What you need to do ::
Although the data below holds other lines too, output only those from the line with "You are a computer-use" up to and including the line with "Instruction: Toggle the", exactly as they appear.
━━ Dataset excerpts
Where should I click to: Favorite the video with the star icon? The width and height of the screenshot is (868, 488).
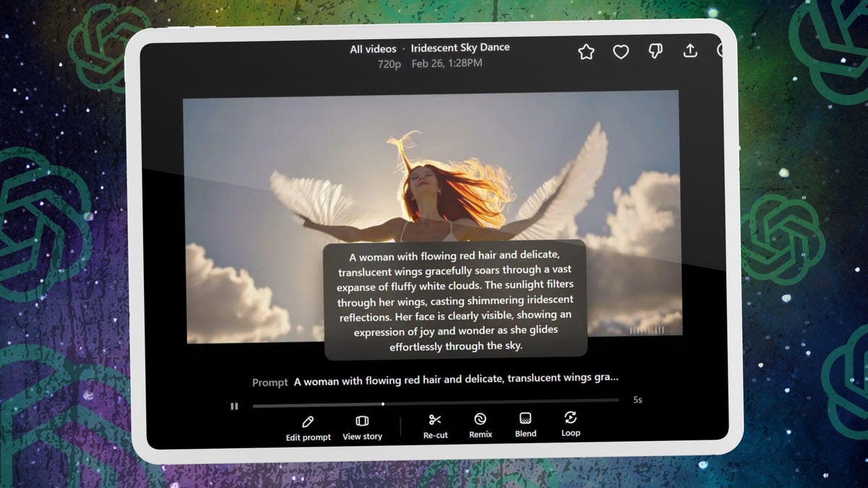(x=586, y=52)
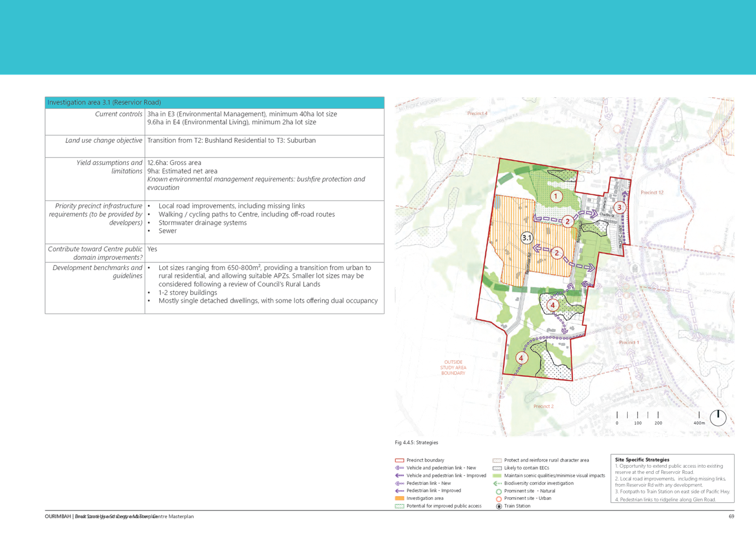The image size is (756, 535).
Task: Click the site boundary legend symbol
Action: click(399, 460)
━━━━
━━ Dataset excerpts
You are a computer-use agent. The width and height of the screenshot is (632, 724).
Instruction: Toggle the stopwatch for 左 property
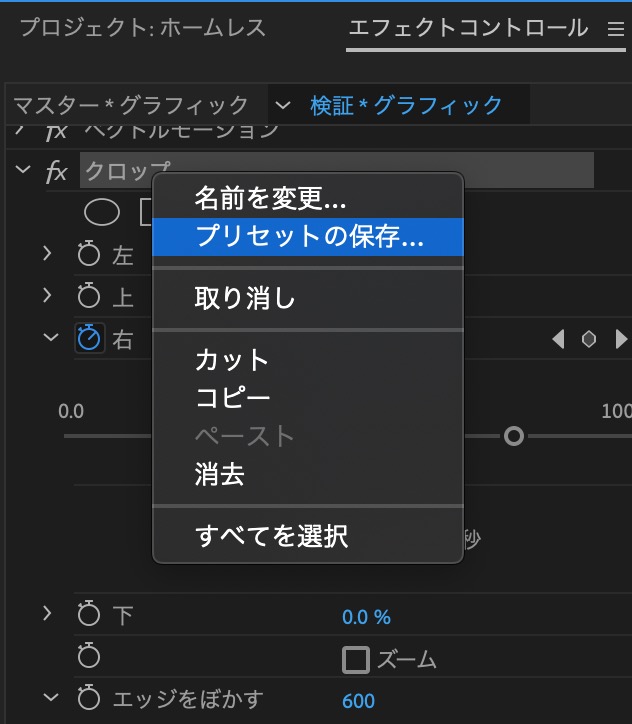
━━━━
Your solution ::
You are a computer-use agent. The width and height of the screenshot is (632, 724).
Instruction: Toggle the stopwatch for 左 property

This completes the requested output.